What is Baptism? Part 5

Over the past several weeks, we have discussed the issue of baptism, specifically the necessity of immersion as the only form which accurately reflects the meaning of the NT terminology and the symbolism of its teaching. We have dealt with several objections, namely, that the word baptize can mean things other than “to immerse,” and that the church has authorized a change in the mode. Last week, we considered the objection that the form is simply a matter of Christian liberty, and found that if such is truly the case, then there really is no reason to demand water baptism at all. There are still several objections that have been raised to immersion, and we will deal with them now.

  • It is not always feasible to immerse. Certainly some will say that in desert places or in the dead of winter, there is not enough water (or at least liquid water here in the North) to immerse a person entirely, therefore we ought to sprinkle or pour as a substitute. But we have already dealt with this objection, because we as Baptists realize that baptism is not our duty if we are providentially hindered by a severe lack of water, and no one’s eternal security is threatened by a failure to be baptized.

  • Immersion is dangerous. Some object to baptism saying that it may be dangerous if the temperature is too low or someone’s health is weakened by illness or disease. We would certainly agree that it might be too cold at times here in Wisconsin, but don’t tell the Polar Bear Club that! And when a person’s health is so precarious that baptism truly is unsafe, again, we would simply say that it is not our duty to baptize them.

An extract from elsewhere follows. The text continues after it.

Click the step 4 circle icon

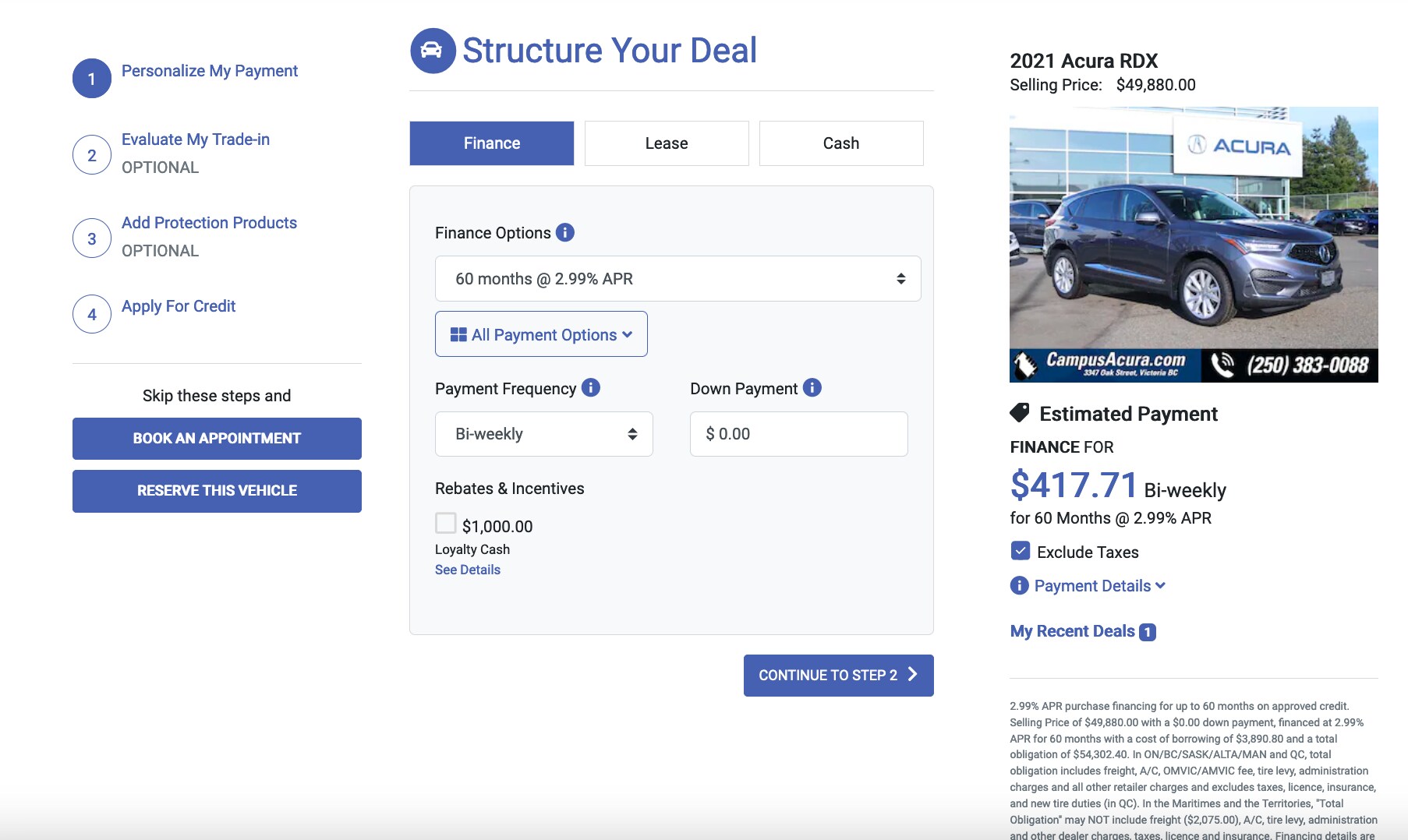point(92,314)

  • Immersion is indecent. This objection, which is proposed by some, is almost laughable. If immersion becomes indecent, then that is to be blamed on the persons overseeing the baptism. There is simply no reason that immersion should result in any indecency or awkwardness.

  • Many good people have believed in sprinkling or pouring. This is certainly true. And in the same vein, many good people have believed in the veneration of Mary, the doctrine of transubstantiation (that the bread and wine become the actual body and blood of Christ when blessed by the priest), the practice of polygamy (i.e. Abraham, David, etc.), but this does not provide any argument in favor of those doctrines or practices. Our interest is in following the teaching of Scripture, not the example of flawed men.

  • Many able and wise men have defended sprinkling or pouring. Again, this is true, but it still doesn’t offer any support for changing the definition and form of baptism. Men who are both able and wise may still be wrong, no matter how skillfully they argue for their error. And while the Presbyterian may try to use this argument to convince the Baptist to reconsider immersion, the Roman Catholic may just as likely use it against him on the subject of church government. The Presbyterian rejects the hierarchy of the Roman church, believing it to be unscriptural, but does he not recognize that many able and wise men have defended the orders of priests, bishops, and cardinals? Just because intelligent and educated men have argued for a position, does not make their position correct.

What are we left with, then? In Immersion Essential to Christian Baptism, John Broadus offers this concluding thought:

Why, that we are compelled to think for ourselves. We may err, as so many have done; but we must not be content without the most earnest efforts to escape error that our circumstances will allow. I repeat, there is not only a right of private judgment, there is a duty of private judgment. Every man shall give account of himself unto God. And how can we square it with our consciences if we do not personally strive, in all possible ways, to find the truth in all things? There is here but one alternative. Either we have no right to be sure that anything is true, or we are bound to assure ourselves by personal inquiry. Either universal skepticism, or private judgment.